Neither party will ever start that conversation, but the Democrats are tacitly addressing it with a more robust role for government. We need a bigger public sector, dramatically higher taxes on the rich, and a livable guaranteed minimum income for the dispossessed. Social Security and Medicare must be fully funded and expanded. Nobody should face a Dickensian doom after losing their job and their health insurance, yet that is exactly the past that Tea Partiers pine for.
To restore demand and revive the economy, let's redistribute the obscene wealth concentrated at the top to the working classes, who will spend it of necessity. The superrich hold more wealth than at any time since 1928 while the middle class's purchasing power steadily erodes. Let's emulate the social democracies of Scandinavia and Europe that consistently rate the best quality of life. (Yes, I know that France took the #1 ranking this year; and no, nobody admires France!)
How we'll pay for that is beyond the scope of this post, but it's not as hard as you'd think when you put our $700 billion military budget on the block.
Kraken Enterprises will never create a single job other than my own.
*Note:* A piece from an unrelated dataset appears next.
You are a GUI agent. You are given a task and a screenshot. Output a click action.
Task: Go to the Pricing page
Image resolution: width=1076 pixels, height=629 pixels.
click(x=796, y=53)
Employees are parasites – I know: I was one for 35 years. I do create jobs indirectly when I buy from wholesalers and manufacturers. Someday I will outsource my shipping to a fulfillment company and contribute to someone’s job that way. I’ll probably hire marketing and SEO expertise at some point. I’ll contract for developer support more often. I might even leave Sunshop behind and build a custom website someday. All of this creates income for others without burdening me with employees. I’d only need to rent an office and hire helpers if Curio City grows much larger than I expect, and even in that worst-case (best-case?) scenario I can’t imagine employing more than one or two people – certainly never enough to trigger the health insurance mandate, which is 10 employees in Massachusetts and will be 25 (or is it 50?) under federal law. Health insurance should be delivered by the government, not by employers.
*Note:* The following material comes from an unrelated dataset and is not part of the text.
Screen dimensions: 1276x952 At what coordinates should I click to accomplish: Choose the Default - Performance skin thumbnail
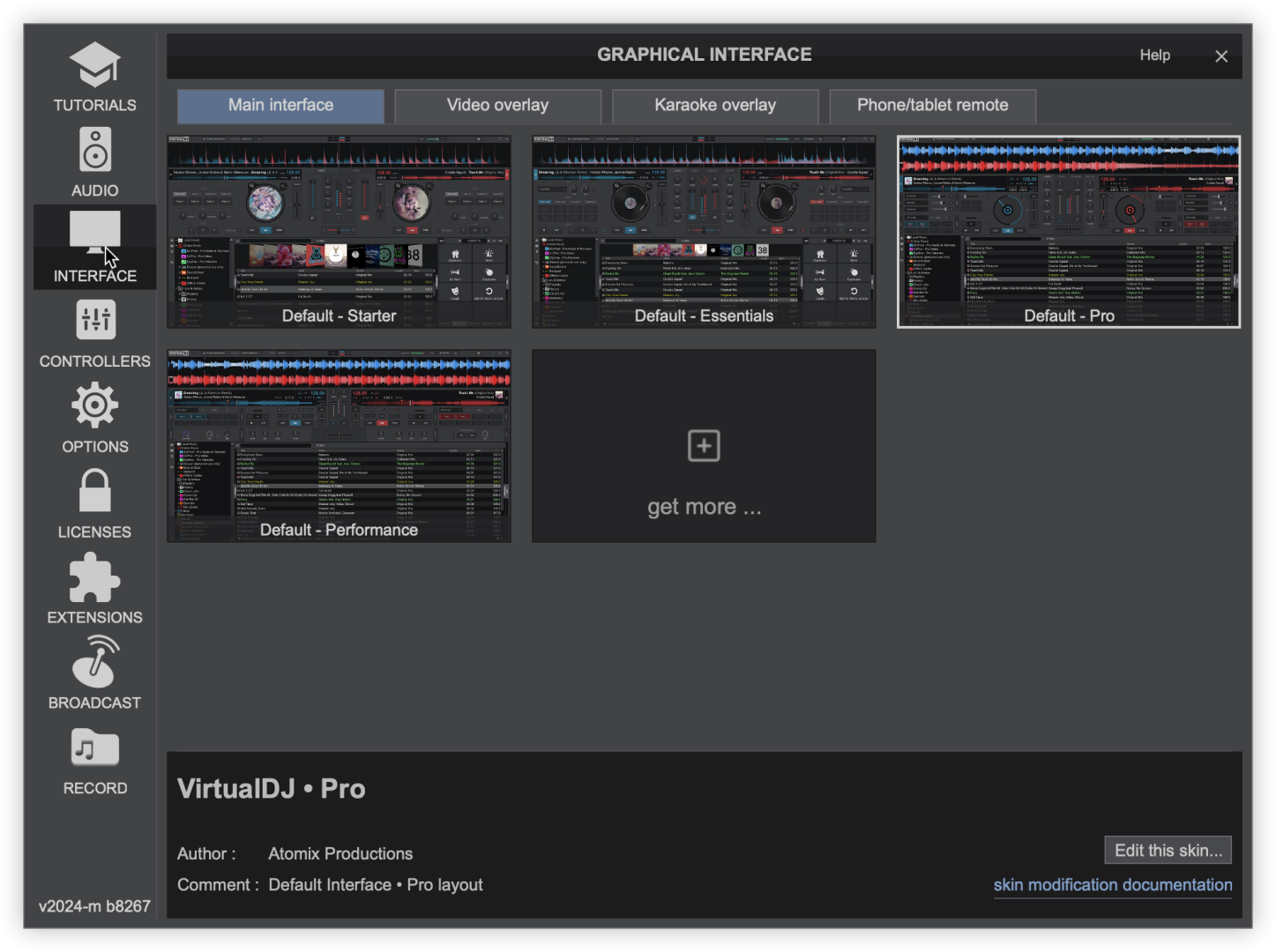pos(339,446)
Ah, well. All indicators say that Americans are going to go in exactly the wrong direction on Tuesday. Unfettered capitalism and under-taxation got us into this mess; surely they will get us back out, right? So here comes my futile exhortation to vote against the Tea Party know-nothings “where truth and science and facts don’t weigh in”. Despite knowing full well that I won’t change any minds I at least feel better for getting it out of my system.
Progressives can only grin and bear it. The Senate minority leader says “The single most important thing we want to achieve is for President Obama to be a one-term president.... Our single biggest political goal is to give our nominee for president the maximum opportunity to be successful." Yep, that’s their agenda: destroy Obama at all costs, even if that means hobbling the economy for two more years. If there’s any justice, the blind obstructionism that's bringing them to power now should set up a backlash in 2012.